Diese Entwicklung, die ein extremer Ausdruck einer Situation ist, die sich in sehr verschiedenem Ausmaß in allen Ländern abspielt, wird als ein Phänomen dargestellt, das auf Griechenland reduziert und durch die rein griechischen Probleme hervorgerufen worden sei. Sie erlaubt es dem Finanzkapital, einen dicken Rauchvorhang aufzuziehen und mit ihm das Verständnis für die allgemeinen Tendenzen, die den Kapitalismus auf der Welt beherrschen, zu vernebeln.

e) Trotzdem wagt es dieses System, sich als alternativlos zu bezeichnen und uneingeschränkte Treue einzufordern. Es wagt das, weil es die einzige grosse Alternative dazu, den real existierenden Sozialismus, seit dessen Beginn systematisch diffamiert und schliesslich, mit seiner hinterhältigen und jedenfalls besseren Propaganda, samt Ronald Reagans Politik der Täuschung, in die Knie gezwungen hat. Dagegen schreibe ich an (Kap. 46-50).

Gab es denn jemals ein Wirtschafts- und Polit-System, das langsam und stetig wuchs und die Bevölkerung zunehmend und flächendeckend mit der nötigen, wenn auch bescheidenen Bedarfsdeckung versorgte? Ja, die sowjetische Planwirtschaft zur Zeit Breschnews und später, also etwa ab 1970, oder die DDR in jener Zeit, oder Kuba und Vietnam. Man mag über diese Beispiele schnöden und flugs die Nachteile jener Wirtschaftsweise in die Waagschale werfen. Die gab es zweifellos, aber um diese geht es hier nicht (vgl. Kap. 17). Ich spreche vom soliden Wirtschaften jener Zeit in den Ländern des Ostblocks, welche praktisch keine Arbeitslosigkeit und keine Teuerung kannten und deshalb trotz Angebots-Knappheit ihre Bevölkerung ohne die genannten wirtschaftlich-politischen Purzelbäume ausreichend ernährten, samt ausreichender Sozial- und Altersvorsorge. Das brachte die vielgeschmähte Planwirtschaft zustande, wenn auch mit einigen, hierzulande hochstilisierten Mängeln. Kein Wunder, dass sich US-Präsident Harry Truman vor der Planwirtschaft als dem eventuell besseren System fürchtete (vgl. unten f und Kap. 10d). Hier lobt man die alleinseligmachende freie Wirtschaft, die ohne staatliche Bandagen angeblich am besten blühe. Nur: Wer schreit neuerdings nach Regulierung der Märkte, nach Bandagen für den Casino-Kapitalismus mit seinen Kapriolen, nach Rettung der Banken, nach Subventionen für vom Klimawandel betroffene Bergbahnen? Sind unsere Bauern freie Unternehmer? Eben nicht.

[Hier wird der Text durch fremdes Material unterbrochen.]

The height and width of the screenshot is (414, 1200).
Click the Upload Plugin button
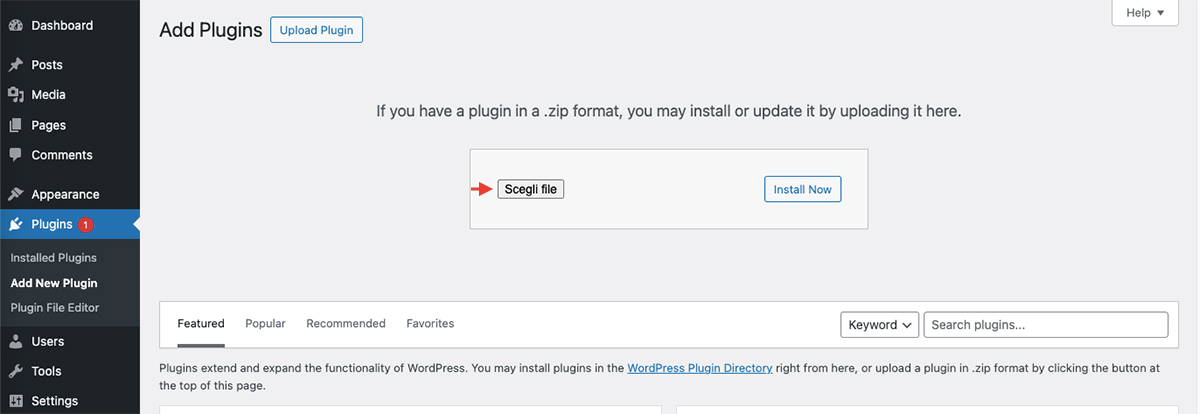pos(316,30)
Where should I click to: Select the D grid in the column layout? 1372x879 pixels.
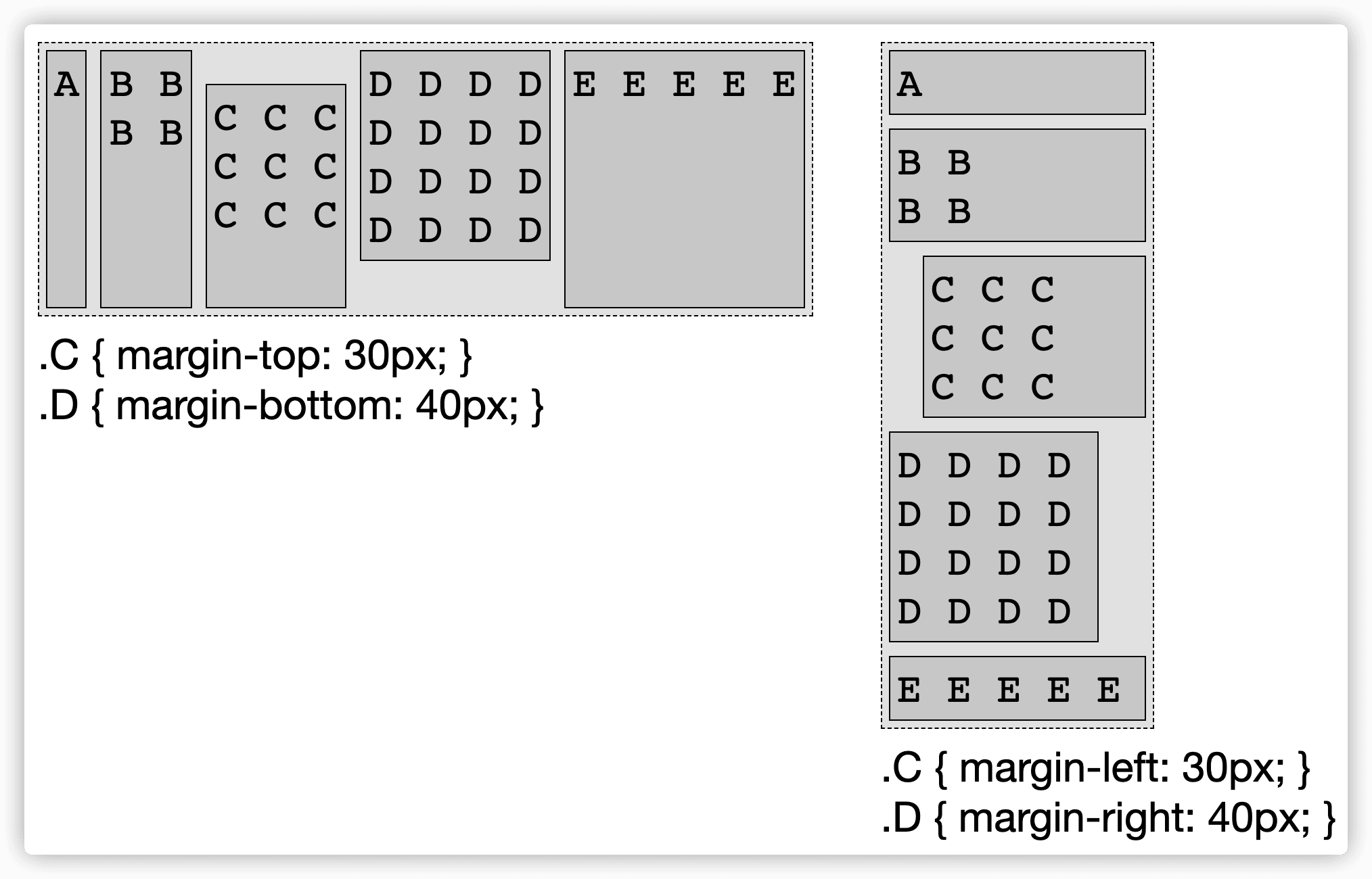[x=994, y=537]
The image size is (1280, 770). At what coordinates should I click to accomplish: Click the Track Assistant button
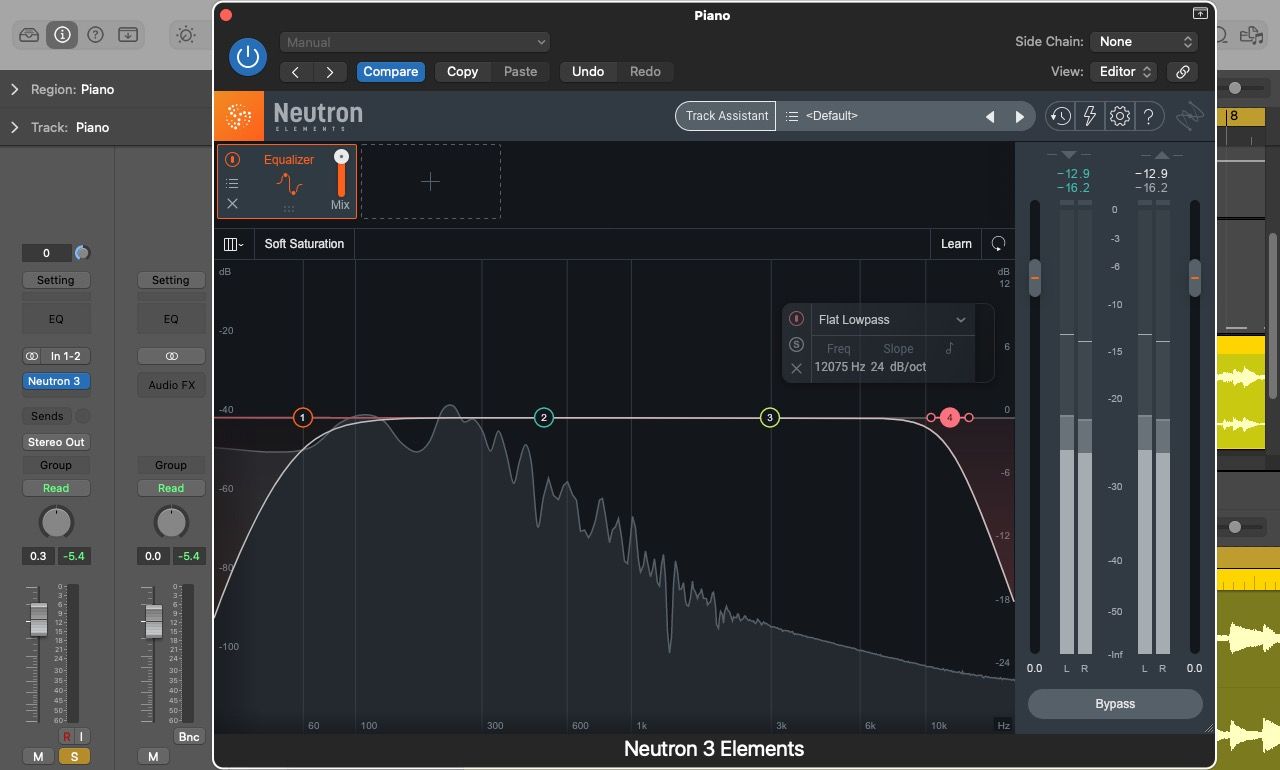pyautogui.click(x=725, y=116)
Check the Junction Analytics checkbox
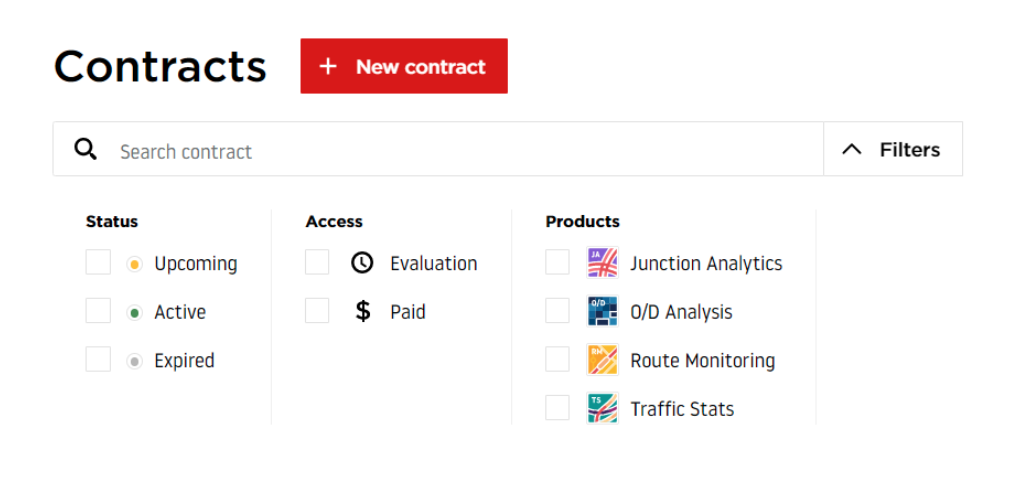The width and height of the screenshot is (1018, 482). coord(557,262)
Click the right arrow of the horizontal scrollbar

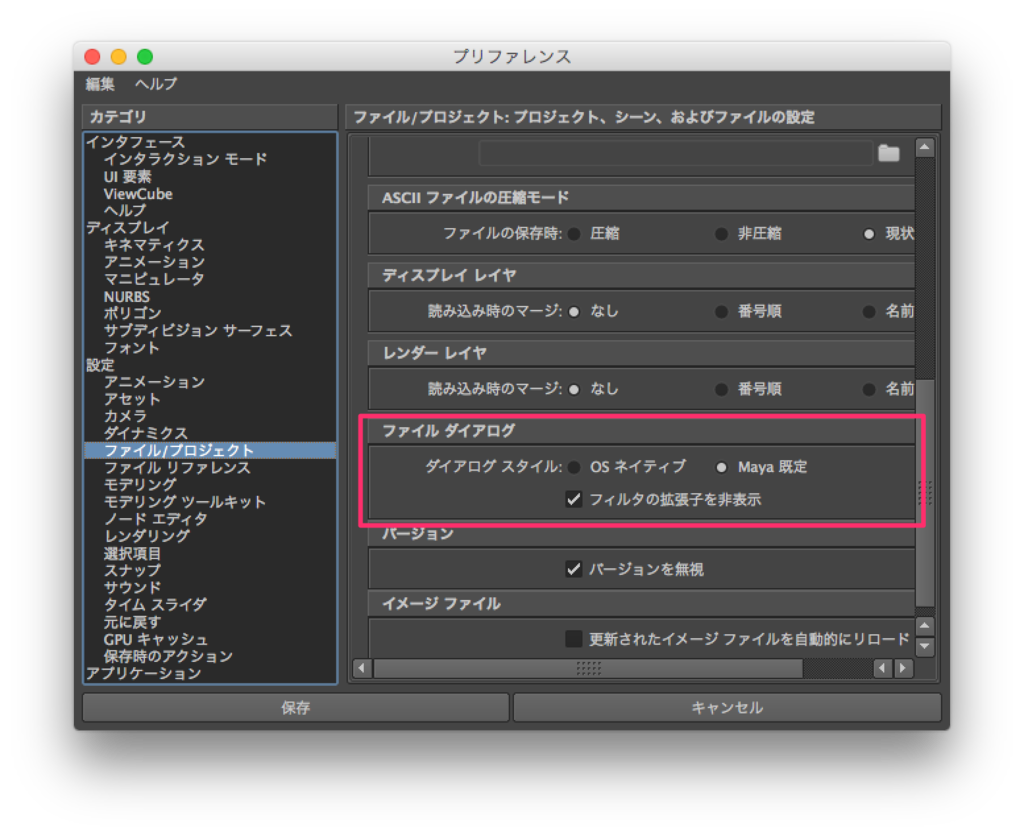coord(904,668)
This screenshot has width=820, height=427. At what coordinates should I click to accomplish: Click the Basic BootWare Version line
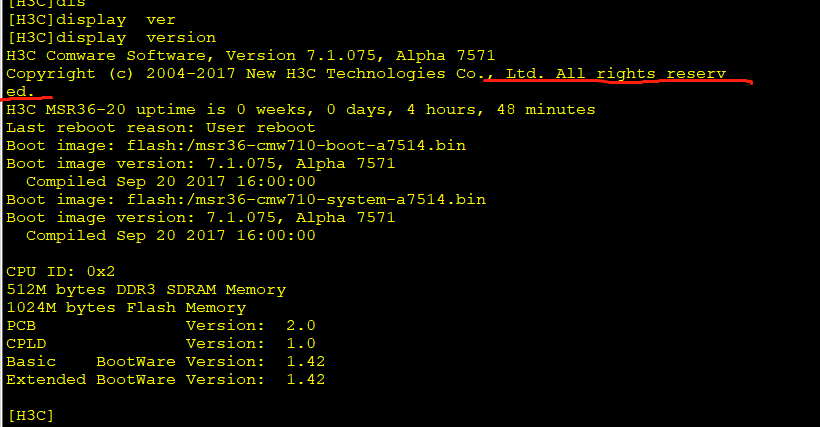point(165,361)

Insgesamt war die sowjetische Planwirtschaft, was das Vermeiden von Purzelbäumen betrifft, effizienter, ihr Wachstum konstanter und wenig Krisen-anfällig, ihre Kollateralschäden gering. Vor wirtschaftlicher Not und Unsicherheit hatten die Menschen keine Angst.

f) Angst hatten die Polit-Wortführer im Westen, das östliche System könnte den Wettbewerb der Systeme gewinnen. US-Präsident Harry S. Truman (1945-1953) hatte diese Angst: Die Planwirtschaft könnte erfolgreich sein und das Vorbild für das nächste Jahrhundert hergeben (Matthias S.127). Deshalb wurden ihre Erfolge systematisch niedergeschrieen. Ich erinnere mich an eine studentische Veranstaltung um 1964, in welcher der Aussenhandels-Attaché der UdSSR in Bern über solche Erfolge referierte und eindrückliche Statistiken zitierte. Er wurde – ja, niedergeschrieen, und die linke Studenten-Gruppe, welche ihn eingeladen hatte, wurde ausgelacht und geschnitten. Jene Statistiken durften nicht wahr sein. Heute sage ich: Sie waren wahrer als die Statistiken voller Blasen-Geld, das keinem Realwert entspricht und mit dem sich die Kaste der Rahm-Abschöpfer schamlos bereichert, während sie sich über den Rest der Welt lustig macht, der dumm ist, arbeitet und ihre Tische deckt.